EXERCISE TASK = Write the next part of the forum thread about work travel and resignations, starting after its final sentence.

[START OF DOCUMENT TEXT]

Captain Worley said:


> On a related note, when I worked for the DoD, the higher ups deicded that they would send me on TDY to 'represent' for our group. The schedule was such that I'd have one Sunday off every two weeks. When asked why it fell to me because we had five guys in the group that could go, I was informed that I was the only single guy, and I should be happy to have a government job.
> I quit.



Good answer! I am a firm believer that little actions say a whole lot. People tell you every day how much they value you without saying a word. Those SOBs did that to you and it blew up in their face. Good job!

Ed


----------



## Capt Worley PE (Aug 6, 2007)

As an added bonus, they didn't really believe that I would go through with it, so they waited until the last day to ask to be briefed on my projects. I told them there had been plenty of time to have already done that. I was going to clear base.

Hasta la vista.


----------



## Art (Sep 1, 2007)

my cousin drives the trucks and sets the equipment up...he's not an engineer...more of a high tech roadie

he travels a lot, likes it most of the time, but a lot of short notice trips...moneys good, but no home life...


----------



## Flyer_PE (Sep 1, 2007)

Captain Worley said:


> As an added bonus, they didn't really believe that I would go through with it, so they waited until the last day to ask to be briefed on my projects. I told them there had been plenty of time to have already done that. I was going to clear base.
> Hasta la vista.


We had a guy at the nuke plant resign with a single day notice. The entire text of his resignation letter was simply "Please accept my resignation."

[END OF DOCUMENT TEXT]
[START OF COLLECTED DATA]

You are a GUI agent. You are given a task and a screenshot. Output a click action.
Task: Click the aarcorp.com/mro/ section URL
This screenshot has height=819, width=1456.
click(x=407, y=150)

[END OF COLLECTED DATA]

OUTPUT =
When they asked him about turning over to a replacement, he asked them who they had in mind. When they didn't have an answer, he decided he might as well call it done that day since he didn't have anybody to turn over to anyway. He was a hero to those of us that knew we would be bailing but hadn't quite figured out where we wanted to go.


----------



## Capt Worley PE (Sep 4, 2007)

IFR_Pilot said:


> We had a guy at the nuke plant resign with a single day notice. The entire text of his resignation letter was simply "Please accept my resignation."
> When they asked him about turning over to a replacement, he asked them who they had in mind. When they didn't have an answer, he decided he might as well call it done that day since he didn't have anybody to turn over to anyway. He was a hero to those of us that knew we would be bailing but hadn't quite figured out where we wanted to go.


I was told years later that after I up and quit, other people realized they could do the same. There was a mass exodous of my friends there over the next year. One of them suggested they erect a statue in my honor in Warner Robins to give hope to all who still were there. The base would say: " 'You don't need to put up with this. Just quit.'- Captain Worley"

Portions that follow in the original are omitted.